### Given records
——————

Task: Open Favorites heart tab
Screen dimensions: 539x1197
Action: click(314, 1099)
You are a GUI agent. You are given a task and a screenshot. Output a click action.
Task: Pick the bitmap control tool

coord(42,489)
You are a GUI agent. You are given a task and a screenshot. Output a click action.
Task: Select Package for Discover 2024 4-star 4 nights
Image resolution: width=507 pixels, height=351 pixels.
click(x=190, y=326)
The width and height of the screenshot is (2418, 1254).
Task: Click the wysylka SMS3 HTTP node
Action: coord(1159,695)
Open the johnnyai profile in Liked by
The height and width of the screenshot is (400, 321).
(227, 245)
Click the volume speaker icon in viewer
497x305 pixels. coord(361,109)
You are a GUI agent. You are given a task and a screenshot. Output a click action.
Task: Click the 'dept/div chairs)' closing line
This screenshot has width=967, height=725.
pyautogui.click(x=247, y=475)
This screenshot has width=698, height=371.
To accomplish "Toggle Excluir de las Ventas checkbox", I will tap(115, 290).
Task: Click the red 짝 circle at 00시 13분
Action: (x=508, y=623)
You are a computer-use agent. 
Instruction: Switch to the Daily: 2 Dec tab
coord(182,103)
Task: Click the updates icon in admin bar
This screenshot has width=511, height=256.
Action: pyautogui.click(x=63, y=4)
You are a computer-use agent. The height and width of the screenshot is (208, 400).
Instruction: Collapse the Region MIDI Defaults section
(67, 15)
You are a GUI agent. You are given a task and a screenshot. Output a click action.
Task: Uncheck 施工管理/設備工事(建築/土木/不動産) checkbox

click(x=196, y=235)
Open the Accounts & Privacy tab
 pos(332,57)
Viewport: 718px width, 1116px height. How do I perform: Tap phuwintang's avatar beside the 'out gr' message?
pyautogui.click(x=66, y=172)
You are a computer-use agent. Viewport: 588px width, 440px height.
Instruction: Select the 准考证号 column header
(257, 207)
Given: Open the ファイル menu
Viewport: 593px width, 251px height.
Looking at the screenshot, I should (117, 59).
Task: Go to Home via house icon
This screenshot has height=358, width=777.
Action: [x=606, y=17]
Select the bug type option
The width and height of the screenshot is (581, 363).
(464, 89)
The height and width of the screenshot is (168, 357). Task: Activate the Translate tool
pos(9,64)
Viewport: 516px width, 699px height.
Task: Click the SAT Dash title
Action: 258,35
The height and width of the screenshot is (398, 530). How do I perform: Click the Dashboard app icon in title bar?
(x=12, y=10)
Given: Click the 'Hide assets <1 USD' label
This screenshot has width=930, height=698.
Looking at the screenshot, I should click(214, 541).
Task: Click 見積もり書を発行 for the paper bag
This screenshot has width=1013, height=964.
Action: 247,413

——————

### What the task asks
Copy the records exactly, from their first line through the line containing "pyautogui.click(x=247, y=475)", with both ends included.

### Response for this exercise
Task: Open Favorites heart tab
Screen dimensions: 539x1197
Action: click(314, 1099)
You are a GUI agent. You are given a task and a screenshot. Output a click action.
Task: Pick the bitmap control tool

coord(42,489)
You are a GUI agent. You are given a task and a screenshot. Output a click action.
Task: Select Package for Discover 2024 4-star 4 nights
Image resolution: width=507 pixels, height=351 pixels.
click(x=190, y=326)
The width and height of the screenshot is (2418, 1254).
Task: Click the wysylka SMS3 HTTP node
Action: coord(1159,695)
Open the johnnyai profile in Liked by
The height and width of the screenshot is (400, 321).
(227, 245)
Click the volume speaker icon in viewer
497x305 pixels. coord(361,109)
You are a GUI agent. You are given a task and a screenshot. Output a click action.
Task: Click the 'dept/div chairs)' closing line
This screenshot has width=967, height=725.
pyautogui.click(x=247, y=475)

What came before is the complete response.